(1) Subjective information refers to the information obtained by talking with the appraisee, including the main complaints of the appraisee, complaints from relatives and the description of the appraisee's health obtained by asking questions.
(II) Objective Data Observable or sensible changes have taken place in the body surface or internal structure of the assessed person after illness, such as jaundice, hepatomegaly, heart murmur, etc. These changes are clinically referred to as signs. When the assessed observes or feels these changes with the help of sensory organs, laboratories or instruments, these changes become objective data. Physical signs are an important basis for forming nursing diagnosis.
Case:
Third, the method of collecting health information.
(1) Really? interview
It is a complex, targeted, formal and orderly dialogue between the evaluator and the assessed. Successful conversation is the key to ensure the integrity and accuracy of health history.
(I) Purpose of the interview ① Its purpose is to obtain the complete basic information of the health history of the assessed before the physical examination; (2) Evaluators can get a lot of important evidence from the conversation, which is helpful to establish nursing diagnosis; ③ It can also provide clues for further physical assessment.
(2) What are the main factors affecting the talks and what should be paid attention to during the talks?
1. Relationship with the appraised person? We should establish an equal, relaxed and friendly cooperative relationship.
2. Speaking skills?
Before the talks begin:
Throughout the talks:
During the conversation: Generally speaking, the conversation begins with the chief complaint and is conducted purposefully and orderly. Questions should be used interchangeably with open questions and closed questions. In order to confirm or confirm what the appraisee said, you can ask questions directly.
In order to ensure the accuracy of the information obtained, it is necessary to verify the vague, suspicious or contradictory contents during the talks. The commonly used verification methods are: ① clarification: ② retelling; 3 rhetorical questions; (4) the method of asking questions.
3. Environment?
4. Culture
5. What is the age difference?
6. Health status?
The health history obtained through interviews is subjective information about the health status of the assessed.
Second, physical fitness assessment methods (Chapter 4 of this book)
After collecting the health history, the examiner will make a physical assessment. Physical fitness assessment is a set of basic examination methods. The examiner uses his own senses, with the help of simple auxiliary tools such as stethoscope, sphygmomanometer and thermometer, to make a detailed observation and systematic examination of the assessed's body, so as to understand his physical condition.
What is obtained through physical assessment is objective information about the health status of the assessed.
(a) Description of physical evaluation:
(1) The inspector wants the instrument.
(2) Inspectors should be meticulous, gentle, comprehensive, systematic, detailed and formal in operation.

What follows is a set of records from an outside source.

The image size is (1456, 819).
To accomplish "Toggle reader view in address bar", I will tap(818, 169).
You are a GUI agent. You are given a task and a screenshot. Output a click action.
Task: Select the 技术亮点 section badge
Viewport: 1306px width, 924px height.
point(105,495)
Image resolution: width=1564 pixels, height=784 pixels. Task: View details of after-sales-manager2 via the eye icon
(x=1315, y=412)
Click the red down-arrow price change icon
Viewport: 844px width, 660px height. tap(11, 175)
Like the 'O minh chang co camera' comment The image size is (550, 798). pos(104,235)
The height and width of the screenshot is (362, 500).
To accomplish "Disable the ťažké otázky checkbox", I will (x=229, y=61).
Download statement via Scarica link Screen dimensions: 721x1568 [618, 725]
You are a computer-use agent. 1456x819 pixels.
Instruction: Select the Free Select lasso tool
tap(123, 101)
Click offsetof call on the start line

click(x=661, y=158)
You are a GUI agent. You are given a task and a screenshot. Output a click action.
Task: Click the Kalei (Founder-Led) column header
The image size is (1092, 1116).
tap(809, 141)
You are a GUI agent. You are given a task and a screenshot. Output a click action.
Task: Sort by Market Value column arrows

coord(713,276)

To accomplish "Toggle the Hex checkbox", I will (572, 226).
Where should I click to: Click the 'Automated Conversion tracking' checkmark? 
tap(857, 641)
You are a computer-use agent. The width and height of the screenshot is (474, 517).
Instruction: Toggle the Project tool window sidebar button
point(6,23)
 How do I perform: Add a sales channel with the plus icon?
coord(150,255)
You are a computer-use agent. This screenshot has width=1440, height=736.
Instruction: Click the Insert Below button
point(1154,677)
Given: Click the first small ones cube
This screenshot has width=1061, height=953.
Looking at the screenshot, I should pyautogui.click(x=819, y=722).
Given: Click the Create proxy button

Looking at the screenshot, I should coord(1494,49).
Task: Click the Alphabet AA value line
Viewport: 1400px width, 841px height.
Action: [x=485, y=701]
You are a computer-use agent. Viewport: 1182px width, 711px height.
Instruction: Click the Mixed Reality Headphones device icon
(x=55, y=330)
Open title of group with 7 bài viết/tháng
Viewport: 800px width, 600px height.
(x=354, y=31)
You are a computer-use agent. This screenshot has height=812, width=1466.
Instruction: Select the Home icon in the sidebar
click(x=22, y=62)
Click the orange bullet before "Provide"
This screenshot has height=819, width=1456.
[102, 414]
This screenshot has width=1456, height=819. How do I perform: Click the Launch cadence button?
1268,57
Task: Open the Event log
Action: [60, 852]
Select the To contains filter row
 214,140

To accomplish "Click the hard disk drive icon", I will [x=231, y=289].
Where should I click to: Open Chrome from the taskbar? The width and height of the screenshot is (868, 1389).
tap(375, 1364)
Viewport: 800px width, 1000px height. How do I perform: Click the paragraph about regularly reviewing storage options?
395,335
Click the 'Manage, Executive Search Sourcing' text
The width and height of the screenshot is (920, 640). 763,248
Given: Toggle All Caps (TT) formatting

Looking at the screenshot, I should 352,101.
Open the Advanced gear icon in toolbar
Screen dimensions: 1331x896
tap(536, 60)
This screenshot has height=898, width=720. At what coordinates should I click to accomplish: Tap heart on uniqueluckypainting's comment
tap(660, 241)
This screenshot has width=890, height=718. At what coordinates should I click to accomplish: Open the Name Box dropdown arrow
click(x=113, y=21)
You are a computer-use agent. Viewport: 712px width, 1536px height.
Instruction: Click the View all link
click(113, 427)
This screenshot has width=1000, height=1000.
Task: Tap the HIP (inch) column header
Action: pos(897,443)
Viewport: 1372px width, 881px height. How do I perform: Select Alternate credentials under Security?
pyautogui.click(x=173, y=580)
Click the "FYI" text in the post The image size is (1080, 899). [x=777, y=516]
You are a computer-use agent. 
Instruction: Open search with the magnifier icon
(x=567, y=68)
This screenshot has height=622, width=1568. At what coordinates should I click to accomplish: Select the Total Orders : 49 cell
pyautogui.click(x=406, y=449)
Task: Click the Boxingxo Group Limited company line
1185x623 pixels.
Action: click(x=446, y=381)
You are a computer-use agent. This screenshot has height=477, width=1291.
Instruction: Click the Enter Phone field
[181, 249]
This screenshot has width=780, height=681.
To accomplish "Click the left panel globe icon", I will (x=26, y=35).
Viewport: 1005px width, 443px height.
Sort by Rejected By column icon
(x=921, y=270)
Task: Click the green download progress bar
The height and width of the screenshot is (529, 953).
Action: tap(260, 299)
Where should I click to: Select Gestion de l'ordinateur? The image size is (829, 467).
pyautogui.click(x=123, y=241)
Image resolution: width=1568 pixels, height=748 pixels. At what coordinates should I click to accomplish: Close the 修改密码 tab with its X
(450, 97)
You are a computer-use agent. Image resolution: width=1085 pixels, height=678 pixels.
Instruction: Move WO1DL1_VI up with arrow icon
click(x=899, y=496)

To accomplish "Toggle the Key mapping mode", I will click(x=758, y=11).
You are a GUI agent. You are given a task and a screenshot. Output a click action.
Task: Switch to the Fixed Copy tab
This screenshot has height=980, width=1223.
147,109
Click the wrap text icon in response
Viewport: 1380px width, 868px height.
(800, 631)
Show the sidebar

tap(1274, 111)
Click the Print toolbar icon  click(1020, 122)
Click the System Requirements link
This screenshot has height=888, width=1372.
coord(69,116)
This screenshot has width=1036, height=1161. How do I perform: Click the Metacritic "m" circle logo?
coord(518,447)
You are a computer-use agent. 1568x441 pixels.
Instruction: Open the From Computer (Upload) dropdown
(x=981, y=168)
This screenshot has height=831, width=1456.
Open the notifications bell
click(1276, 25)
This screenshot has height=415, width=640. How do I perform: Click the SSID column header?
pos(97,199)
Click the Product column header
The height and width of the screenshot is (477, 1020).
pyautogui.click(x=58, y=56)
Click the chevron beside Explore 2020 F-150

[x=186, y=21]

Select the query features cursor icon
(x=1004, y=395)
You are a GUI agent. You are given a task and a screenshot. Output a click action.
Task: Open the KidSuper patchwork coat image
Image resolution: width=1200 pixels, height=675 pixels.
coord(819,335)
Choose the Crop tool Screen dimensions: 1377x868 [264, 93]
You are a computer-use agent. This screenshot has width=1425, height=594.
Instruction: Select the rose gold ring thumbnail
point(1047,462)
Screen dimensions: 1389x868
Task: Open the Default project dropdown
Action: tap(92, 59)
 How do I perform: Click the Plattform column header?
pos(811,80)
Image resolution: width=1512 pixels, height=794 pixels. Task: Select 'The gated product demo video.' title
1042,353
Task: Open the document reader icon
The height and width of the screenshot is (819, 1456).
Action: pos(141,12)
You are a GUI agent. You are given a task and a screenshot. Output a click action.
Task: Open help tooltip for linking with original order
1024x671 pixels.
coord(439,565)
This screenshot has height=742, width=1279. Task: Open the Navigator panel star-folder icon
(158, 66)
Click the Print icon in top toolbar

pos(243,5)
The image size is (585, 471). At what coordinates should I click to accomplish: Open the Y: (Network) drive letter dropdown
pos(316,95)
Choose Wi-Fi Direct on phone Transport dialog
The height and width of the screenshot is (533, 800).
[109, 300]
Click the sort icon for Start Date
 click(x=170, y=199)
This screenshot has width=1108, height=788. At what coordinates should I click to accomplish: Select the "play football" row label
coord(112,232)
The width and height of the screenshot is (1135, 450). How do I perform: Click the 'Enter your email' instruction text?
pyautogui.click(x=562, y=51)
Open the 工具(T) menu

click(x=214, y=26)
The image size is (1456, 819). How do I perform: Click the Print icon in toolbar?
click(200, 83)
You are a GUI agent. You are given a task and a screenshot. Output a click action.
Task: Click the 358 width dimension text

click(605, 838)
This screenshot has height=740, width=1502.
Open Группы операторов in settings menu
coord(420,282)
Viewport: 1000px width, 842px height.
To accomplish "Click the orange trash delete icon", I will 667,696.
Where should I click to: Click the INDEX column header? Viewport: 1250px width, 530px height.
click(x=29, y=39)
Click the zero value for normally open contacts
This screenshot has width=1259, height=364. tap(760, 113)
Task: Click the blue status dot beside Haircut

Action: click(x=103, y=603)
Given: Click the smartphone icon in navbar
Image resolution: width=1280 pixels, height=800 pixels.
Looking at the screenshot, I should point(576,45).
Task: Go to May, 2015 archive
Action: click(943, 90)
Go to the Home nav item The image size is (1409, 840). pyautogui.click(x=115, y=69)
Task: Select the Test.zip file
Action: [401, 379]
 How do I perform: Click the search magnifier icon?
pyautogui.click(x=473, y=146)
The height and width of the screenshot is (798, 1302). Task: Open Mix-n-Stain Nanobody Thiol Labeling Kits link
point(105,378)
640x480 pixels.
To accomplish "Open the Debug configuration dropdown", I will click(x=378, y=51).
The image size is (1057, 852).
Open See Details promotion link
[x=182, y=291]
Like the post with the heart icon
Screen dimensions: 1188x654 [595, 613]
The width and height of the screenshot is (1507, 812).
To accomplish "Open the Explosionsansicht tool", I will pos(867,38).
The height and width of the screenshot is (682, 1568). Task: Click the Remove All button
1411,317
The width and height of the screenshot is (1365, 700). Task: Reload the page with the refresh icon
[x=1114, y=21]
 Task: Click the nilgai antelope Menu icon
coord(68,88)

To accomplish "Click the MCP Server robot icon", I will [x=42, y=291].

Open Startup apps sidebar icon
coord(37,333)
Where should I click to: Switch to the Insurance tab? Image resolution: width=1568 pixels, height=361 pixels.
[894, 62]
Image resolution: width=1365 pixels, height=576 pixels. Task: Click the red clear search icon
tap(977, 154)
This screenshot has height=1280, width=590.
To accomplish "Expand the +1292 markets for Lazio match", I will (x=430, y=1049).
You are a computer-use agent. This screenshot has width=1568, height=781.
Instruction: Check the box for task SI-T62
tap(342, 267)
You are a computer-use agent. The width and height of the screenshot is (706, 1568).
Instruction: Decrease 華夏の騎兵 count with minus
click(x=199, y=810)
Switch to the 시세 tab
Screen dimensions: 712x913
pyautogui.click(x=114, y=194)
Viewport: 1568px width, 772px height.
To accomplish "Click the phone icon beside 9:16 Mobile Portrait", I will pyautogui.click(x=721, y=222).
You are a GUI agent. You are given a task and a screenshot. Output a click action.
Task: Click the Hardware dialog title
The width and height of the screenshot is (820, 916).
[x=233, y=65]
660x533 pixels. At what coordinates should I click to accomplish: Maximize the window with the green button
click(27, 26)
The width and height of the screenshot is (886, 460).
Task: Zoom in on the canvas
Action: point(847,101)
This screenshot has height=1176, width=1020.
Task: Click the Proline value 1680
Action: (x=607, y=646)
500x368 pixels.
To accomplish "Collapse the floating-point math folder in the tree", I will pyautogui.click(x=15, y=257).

(3) check the environment.
(4) The inspection shall be carried out in a certain order, from head to toe, with left and right controls.
(5) review at any time according to the change of illness,
(6) Use both hands and brain, while examining and thinking about its anatomical position and pathophysiological significance.
(2)? Prescription for physical fitness assessment
[visit] (? Check)
The inspection method of visually observing the state of the inspected person is simple and has always been the first step of inspection. Visual observation can observe the whole body and many whole body and local manifestations. The light used in the inspection should be soft and colorless. When observing superficial parts, you can directly use natural light or indoor lighting.